Visually, they were the two most dissimilar people in the school. Steve was thin, lean, close to six feet in height, African-American, and radiated with a sort of derisive humor. Mark was short, fat (like me), had a bad complexion, was prone to the foulest gas, and mystifying for one simple reason: he was developmentally disabled.


Like the movie “Rain Man,” Mark was capable of remembering the most random of information and bringing that information into discussion at the least appropriate of times. He was strangely obsessed with my friendship with Spike, and loved to say little barbed comments like, “Cannonball, you fatty, I’m Spike’s friend not you.”


While these statements were so obviously ridiculous, they hurt because the teachers never contradicted these little insults or defended me. It felt as if Bryce and I were somehow under constant comparison, but I was unable to argue in my own favor. I was showered in guilt every time I accused him of wrongdoing. Of course he did wrong, he was “special.” Why couldn’t I just grow up and let it go?

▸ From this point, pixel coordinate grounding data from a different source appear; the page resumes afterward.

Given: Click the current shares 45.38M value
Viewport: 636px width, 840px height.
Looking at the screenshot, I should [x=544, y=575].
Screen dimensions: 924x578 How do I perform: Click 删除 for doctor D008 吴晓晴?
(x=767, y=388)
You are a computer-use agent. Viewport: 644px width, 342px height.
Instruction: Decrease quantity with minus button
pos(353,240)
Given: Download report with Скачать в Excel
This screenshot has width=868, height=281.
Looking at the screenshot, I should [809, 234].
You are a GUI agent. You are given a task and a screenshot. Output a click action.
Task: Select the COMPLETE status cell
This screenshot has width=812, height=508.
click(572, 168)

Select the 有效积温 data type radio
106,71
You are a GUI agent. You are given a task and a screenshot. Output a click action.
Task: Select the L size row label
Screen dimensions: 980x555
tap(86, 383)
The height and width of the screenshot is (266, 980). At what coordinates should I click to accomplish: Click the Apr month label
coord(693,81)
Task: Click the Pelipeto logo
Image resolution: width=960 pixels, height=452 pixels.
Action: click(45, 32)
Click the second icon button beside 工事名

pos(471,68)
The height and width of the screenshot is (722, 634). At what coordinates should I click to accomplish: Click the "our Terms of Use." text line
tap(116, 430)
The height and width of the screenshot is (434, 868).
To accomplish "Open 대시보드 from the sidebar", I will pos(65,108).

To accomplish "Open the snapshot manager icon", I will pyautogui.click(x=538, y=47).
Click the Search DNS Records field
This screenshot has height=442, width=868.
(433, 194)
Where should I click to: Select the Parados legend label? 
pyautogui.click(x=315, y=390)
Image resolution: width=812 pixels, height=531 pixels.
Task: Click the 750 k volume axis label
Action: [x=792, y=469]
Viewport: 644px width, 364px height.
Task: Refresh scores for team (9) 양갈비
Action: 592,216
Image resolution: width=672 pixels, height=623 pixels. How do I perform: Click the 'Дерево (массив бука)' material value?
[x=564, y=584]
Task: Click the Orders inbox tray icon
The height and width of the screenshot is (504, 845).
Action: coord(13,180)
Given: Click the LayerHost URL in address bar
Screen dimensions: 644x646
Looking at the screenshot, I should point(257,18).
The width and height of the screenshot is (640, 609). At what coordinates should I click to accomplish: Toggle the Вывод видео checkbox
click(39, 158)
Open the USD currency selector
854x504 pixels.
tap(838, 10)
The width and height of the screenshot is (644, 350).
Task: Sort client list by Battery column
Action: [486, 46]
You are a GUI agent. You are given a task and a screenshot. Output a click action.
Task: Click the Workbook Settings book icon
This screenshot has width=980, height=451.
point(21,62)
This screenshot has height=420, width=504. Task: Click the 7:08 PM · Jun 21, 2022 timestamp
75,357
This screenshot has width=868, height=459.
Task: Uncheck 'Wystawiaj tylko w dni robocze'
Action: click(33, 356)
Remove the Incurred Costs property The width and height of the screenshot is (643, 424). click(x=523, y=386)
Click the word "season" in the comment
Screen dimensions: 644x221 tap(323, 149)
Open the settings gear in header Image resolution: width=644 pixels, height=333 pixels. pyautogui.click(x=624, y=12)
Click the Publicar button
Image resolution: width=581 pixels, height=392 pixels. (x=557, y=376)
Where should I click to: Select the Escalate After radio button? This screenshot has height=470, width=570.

And yet, the moment the teacher’s back was turned, there he was leering at me with his moon face, reminding me that I was fat, that I was an outcast, that I had so little to look forward to in a day.


And, like a strange tasting medicine to my illness, there was Stephen smiling in the corner. Each time Bryce would fill the tiny room with an unfathomable stench I could turn and see Steve barely keeping his laughter inside. Steve could talk Mark out of the best part of his lunch and make it seem as if it was the deal of the century. Steve could almost get away with more than Mark Bryce could comprehend.


At first I wasn’t sure what to make of this thin, dark prankster. Sometimes his humor would be at my expense, and my Christian seriousness required that I somehow personalize each of these jokes and bring them to the intermediary of Jesus Christ for approval. I also knew that he had been to Public School, and had values (or so I was told) that might be in conflict with the godly teachings of HCA.


But laughter heals, and nothing was more of a balm to my seething pain than his ability to make me laugh without reservation or control.


In addition, Spike and Stephen had known each other for years of Sunday school. Their childhood bond was almost stronger than our similarities, and made for interesting stories and conversations.


The fit of Stephen into our friendship, and the fit of me into theirs was almost perfect. We became like the Three Musketeers, divergent personalities in full compliment as a way to fight a common enemy.